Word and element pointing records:
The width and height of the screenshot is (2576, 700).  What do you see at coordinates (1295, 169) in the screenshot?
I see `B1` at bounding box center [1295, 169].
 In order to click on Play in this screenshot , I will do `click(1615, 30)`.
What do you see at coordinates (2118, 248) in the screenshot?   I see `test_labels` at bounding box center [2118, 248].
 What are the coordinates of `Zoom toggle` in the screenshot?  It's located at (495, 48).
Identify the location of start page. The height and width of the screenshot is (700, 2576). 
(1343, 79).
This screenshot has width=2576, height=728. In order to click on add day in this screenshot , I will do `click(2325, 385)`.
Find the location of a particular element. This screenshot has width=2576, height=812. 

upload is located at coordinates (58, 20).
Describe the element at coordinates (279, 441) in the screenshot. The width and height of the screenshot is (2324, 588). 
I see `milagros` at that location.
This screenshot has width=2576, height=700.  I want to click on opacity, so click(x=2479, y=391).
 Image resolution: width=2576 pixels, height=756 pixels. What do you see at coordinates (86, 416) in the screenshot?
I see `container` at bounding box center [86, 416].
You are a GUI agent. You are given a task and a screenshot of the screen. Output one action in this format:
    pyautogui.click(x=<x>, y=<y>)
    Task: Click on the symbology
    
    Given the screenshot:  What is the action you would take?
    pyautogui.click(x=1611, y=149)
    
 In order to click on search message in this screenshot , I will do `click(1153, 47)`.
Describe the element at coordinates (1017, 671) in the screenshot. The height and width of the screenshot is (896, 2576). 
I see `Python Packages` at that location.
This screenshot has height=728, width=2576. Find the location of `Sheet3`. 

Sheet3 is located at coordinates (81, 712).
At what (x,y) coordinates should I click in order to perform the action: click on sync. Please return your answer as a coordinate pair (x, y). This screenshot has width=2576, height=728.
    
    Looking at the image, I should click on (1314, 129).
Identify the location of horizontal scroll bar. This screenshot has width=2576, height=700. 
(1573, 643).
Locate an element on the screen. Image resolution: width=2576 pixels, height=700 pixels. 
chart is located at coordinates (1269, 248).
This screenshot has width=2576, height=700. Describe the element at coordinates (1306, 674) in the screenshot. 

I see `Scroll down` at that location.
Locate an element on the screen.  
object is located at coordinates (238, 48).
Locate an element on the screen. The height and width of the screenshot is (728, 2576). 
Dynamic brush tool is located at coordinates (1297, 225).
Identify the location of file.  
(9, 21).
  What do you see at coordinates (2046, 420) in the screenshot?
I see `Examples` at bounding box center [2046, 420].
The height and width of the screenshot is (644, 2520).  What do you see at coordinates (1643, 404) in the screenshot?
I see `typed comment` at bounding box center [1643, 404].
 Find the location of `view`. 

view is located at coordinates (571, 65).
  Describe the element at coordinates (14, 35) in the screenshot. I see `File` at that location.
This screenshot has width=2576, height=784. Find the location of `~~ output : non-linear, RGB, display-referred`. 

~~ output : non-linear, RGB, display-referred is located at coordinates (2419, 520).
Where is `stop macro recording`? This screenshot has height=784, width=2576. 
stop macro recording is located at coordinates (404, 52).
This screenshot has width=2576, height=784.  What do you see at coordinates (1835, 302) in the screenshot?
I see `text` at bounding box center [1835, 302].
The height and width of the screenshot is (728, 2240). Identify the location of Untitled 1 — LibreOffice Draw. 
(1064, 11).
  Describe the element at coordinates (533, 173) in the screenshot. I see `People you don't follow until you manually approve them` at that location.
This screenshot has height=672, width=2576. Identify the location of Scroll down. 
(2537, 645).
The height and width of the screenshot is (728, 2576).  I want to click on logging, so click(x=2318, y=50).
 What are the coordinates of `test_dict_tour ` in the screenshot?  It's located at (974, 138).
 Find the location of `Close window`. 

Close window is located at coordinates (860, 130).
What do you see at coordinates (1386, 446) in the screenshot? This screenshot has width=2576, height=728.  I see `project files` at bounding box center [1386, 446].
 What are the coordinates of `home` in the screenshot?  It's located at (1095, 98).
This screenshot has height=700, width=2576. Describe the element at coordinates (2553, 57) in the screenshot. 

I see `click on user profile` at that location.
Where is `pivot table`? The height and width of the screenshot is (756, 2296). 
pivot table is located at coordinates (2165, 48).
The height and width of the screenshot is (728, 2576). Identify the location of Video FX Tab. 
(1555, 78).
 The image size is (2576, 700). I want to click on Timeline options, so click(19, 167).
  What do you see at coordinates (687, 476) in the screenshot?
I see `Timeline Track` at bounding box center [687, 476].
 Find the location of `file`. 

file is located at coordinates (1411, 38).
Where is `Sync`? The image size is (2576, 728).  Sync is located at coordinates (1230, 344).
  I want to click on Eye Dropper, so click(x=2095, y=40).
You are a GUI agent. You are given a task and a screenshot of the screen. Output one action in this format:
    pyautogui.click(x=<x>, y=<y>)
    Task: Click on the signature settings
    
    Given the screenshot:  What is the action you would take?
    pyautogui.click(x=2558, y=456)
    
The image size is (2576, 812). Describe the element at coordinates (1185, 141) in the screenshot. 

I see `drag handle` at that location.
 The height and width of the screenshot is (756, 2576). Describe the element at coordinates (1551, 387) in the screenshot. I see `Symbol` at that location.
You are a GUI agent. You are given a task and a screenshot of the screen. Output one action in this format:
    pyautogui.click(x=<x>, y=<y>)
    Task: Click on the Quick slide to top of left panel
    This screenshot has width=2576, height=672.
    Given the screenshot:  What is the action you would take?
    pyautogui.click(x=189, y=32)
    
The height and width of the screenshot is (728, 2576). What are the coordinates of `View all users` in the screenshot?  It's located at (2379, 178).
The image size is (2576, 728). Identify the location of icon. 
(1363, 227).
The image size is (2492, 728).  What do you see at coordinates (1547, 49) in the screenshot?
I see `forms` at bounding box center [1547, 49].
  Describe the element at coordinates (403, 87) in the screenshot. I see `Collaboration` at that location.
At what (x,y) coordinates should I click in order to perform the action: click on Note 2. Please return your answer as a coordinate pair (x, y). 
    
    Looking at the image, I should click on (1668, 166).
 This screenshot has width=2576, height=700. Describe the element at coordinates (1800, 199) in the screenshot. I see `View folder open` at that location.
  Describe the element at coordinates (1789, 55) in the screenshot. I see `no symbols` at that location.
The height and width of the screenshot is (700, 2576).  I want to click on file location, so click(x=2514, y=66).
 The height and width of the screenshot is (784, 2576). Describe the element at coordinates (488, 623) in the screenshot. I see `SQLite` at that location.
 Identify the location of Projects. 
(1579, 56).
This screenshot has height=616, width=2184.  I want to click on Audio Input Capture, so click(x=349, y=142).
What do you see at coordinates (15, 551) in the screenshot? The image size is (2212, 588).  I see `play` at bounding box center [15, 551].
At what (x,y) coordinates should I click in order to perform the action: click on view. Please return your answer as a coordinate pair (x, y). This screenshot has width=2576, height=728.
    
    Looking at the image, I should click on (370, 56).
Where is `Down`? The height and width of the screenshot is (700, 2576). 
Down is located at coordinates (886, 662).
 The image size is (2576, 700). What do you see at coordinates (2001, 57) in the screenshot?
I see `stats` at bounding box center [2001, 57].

Instructions to follow
Retype all of the records above, keeping every line unchanged.

Finished task
The width and height of the screenshot is (2576, 700).  What do you see at coordinates (1295, 169) in the screenshot?
I see `B1` at bounding box center [1295, 169].
 In order to click on Play in this screenshot , I will do `click(1615, 30)`.
What do you see at coordinates (2118, 248) in the screenshot?   I see `test_labels` at bounding box center [2118, 248].
 What are the coordinates of `Zoom toggle` in the screenshot?  It's located at (495, 48).
Identify the location of start page. The height and width of the screenshot is (700, 2576). 
(1343, 79).
This screenshot has width=2576, height=728. In order to click on add day in this screenshot , I will do `click(2325, 385)`.
Find the location of a particular element. This screenshot has width=2576, height=812. 

upload is located at coordinates (58, 20).
Describe the element at coordinates (279, 441) in the screenshot. The width and height of the screenshot is (2324, 588). 
I see `milagros` at that location.
This screenshot has width=2576, height=700.  I want to click on opacity, so click(x=2479, y=391).
 Image resolution: width=2576 pixels, height=756 pixels. What do you see at coordinates (86, 416) in the screenshot?
I see `container` at bounding box center [86, 416].
You are a GUI agent. You are given a task and a screenshot of the screen. Output one action in this format:
    pyautogui.click(x=<x>, y=<y>)
    Task: Click on the symbology
    
    Given the screenshot:  What is the action you would take?
    pyautogui.click(x=1611, y=149)
    
 In order to click on search message in this screenshot , I will do `click(1153, 47)`.
Describe the element at coordinates (1017, 671) in the screenshot. The height and width of the screenshot is (896, 2576). 
I see `Python Packages` at that location.
This screenshot has height=728, width=2576. Find the location of `Sheet3`. 

Sheet3 is located at coordinates (81, 712).
At what (x,y) coordinates should I click in order to perform the action: click on sync. Please return your answer as a coordinate pair (x, y). This screenshot has width=2576, height=728.
    
    Looking at the image, I should click on (1314, 129).
Identify the location of horizontal scroll bar. This screenshot has width=2576, height=700. 
(1573, 643).
Locate an element on the screen. Image resolution: width=2576 pixels, height=700 pixels. 
chart is located at coordinates (1269, 248).
This screenshot has width=2576, height=700. Describe the element at coordinates (1306, 674) in the screenshot. 

I see `Scroll down` at that location.
Locate an element on the screen.  
object is located at coordinates (238, 48).
Locate an element on the screen. The height and width of the screenshot is (728, 2576). 
Dynamic brush tool is located at coordinates (1297, 225).
Identify the location of file.  
(9, 21).
  What do you see at coordinates (2046, 420) in the screenshot?
I see `Examples` at bounding box center [2046, 420].
The height and width of the screenshot is (644, 2520).  What do you see at coordinates (1643, 404) in the screenshot?
I see `typed comment` at bounding box center [1643, 404].
 Find the location of `view`. 

view is located at coordinates (571, 65).
  Describe the element at coordinates (14, 35) in the screenshot. I see `File` at that location.
This screenshot has width=2576, height=784. Find the location of `~~ output : non-linear, RGB, display-referred`. 

~~ output : non-linear, RGB, display-referred is located at coordinates (2419, 520).
Where is `stop macro recording`? This screenshot has height=784, width=2576. 
stop macro recording is located at coordinates (404, 52).
This screenshot has width=2576, height=784.  What do you see at coordinates (1835, 302) in the screenshot?
I see `text` at bounding box center [1835, 302].
The height and width of the screenshot is (728, 2240). Identify the location of Untitled 1 — LibreOffice Draw. 
(1064, 11).
  Describe the element at coordinates (533, 173) in the screenshot. I see `People you don't follow until you manually approve them` at that location.
This screenshot has height=672, width=2576. Identify the location of Scroll down. 
(2537, 645).
The height and width of the screenshot is (728, 2576).  I want to click on logging, so click(x=2318, y=50).
 What are the coordinates of `test_dict_tour ` in the screenshot?  It's located at (974, 138).
 Find the location of `Close window`. 

Close window is located at coordinates (860, 130).
What do you see at coordinates (1386, 446) in the screenshot? This screenshot has width=2576, height=728.  I see `project files` at bounding box center [1386, 446].
 What are the coordinates of `home` in the screenshot?  It's located at (1095, 98).
This screenshot has height=700, width=2576. Describe the element at coordinates (2553, 57) in the screenshot. 

I see `click on user profile` at that location.
Where is `pivot table`? The height and width of the screenshot is (756, 2296). 
pivot table is located at coordinates (2165, 48).
The height and width of the screenshot is (728, 2576). Identify the location of Video FX Tab. 
(1555, 78).
 The image size is (2576, 700). I want to click on Timeline options, so click(19, 167).
  What do you see at coordinates (687, 476) in the screenshot?
I see `Timeline Track` at bounding box center [687, 476].
 Find the location of `file`. 

file is located at coordinates (1411, 38).
Where is `Sync`? The image size is (2576, 728).  Sync is located at coordinates (1230, 344).
  I want to click on Eye Dropper, so click(x=2095, y=40).
You are a GUI agent. You are given a task and a screenshot of the screen. Output one action in this format:
    pyautogui.click(x=<x>, y=<y>)
    Task: Click on the signature settings
    
    Given the screenshot:  What is the action you would take?
    pyautogui.click(x=2558, y=456)
    
The image size is (2576, 812). Describe the element at coordinates (1185, 141) in the screenshot. 

I see `drag handle` at that location.
 The height and width of the screenshot is (756, 2576). Describe the element at coordinates (1551, 387) in the screenshot. I see `Symbol` at that location.
You are a GUI agent. You are given a task and a screenshot of the screen. Output one action in this format:
    pyautogui.click(x=<x>, y=<y>)
    Task: Click on the Quick slide to top of left panel
    This screenshot has width=2576, height=672.
    Given the screenshot:  What is the action you would take?
    pyautogui.click(x=189, y=32)
    
The height and width of the screenshot is (728, 2576). What are the coordinates of `View all users` in the screenshot?  It's located at (2379, 178).
The image size is (2576, 728). Identify the location of icon. 
(1363, 227).
The image size is (2492, 728).  What do you see at coordinates (1547, 49) in the screenshot?
I see `forms` at bounding box center [1547, 49].
  Describe the element at coordinates (403, 87) in the screenshot. I see `Collaboration` at that location.
At what (x,y) coordinates should I click in order to perform the action: click on Note 2. Please return your answer as a coordinate pair (x, y). 
    
    Looking at the image, I should click on (1668, 166).
 This screenshot has width=2576, height=700. Describe the element at coordinates (1800, 199) in the screenshot. I see `View folder open` at that location.
  Describe the element at coordinates (1789, 55) in the screenshot. I see `no symbols` at that location.
The height and width of the screenshot is (700, 2576).  I want to click on file location, so click(x=2514, y=66).
 The height and width of the screenshot is (784, 2576). Describe the element at coordinates (488, 623) in the screenshot. I see `SQLite` at that location.
 Identify the location of Projects. 
(1579, 56).
This screenshot has height=616, width=2184.  I want to click on Audio Input Capture, so click(x=349, y=142).
What do you see at coordinates (15, 551) in the screenshot? The image size is (2212, 588).  I see `play` at bounding box center [15, 551].
At what (x,y) coordinates should I click in order to perform the action: click on view. Please return your answer as a coordinate pair (x, y). This screenshot has width=2576, height=728.
    
    Looking at the image, I should click on (370, 56).
Where is `Down`? The height and width of the screenshot is (700, 2576). 
Down is located at coordinates (886, 662).
 The image size is (2576, 700). What do you see at coordinates (2001, 57) in the screenshot?
I see `stats` at bounding box center [2001, 57].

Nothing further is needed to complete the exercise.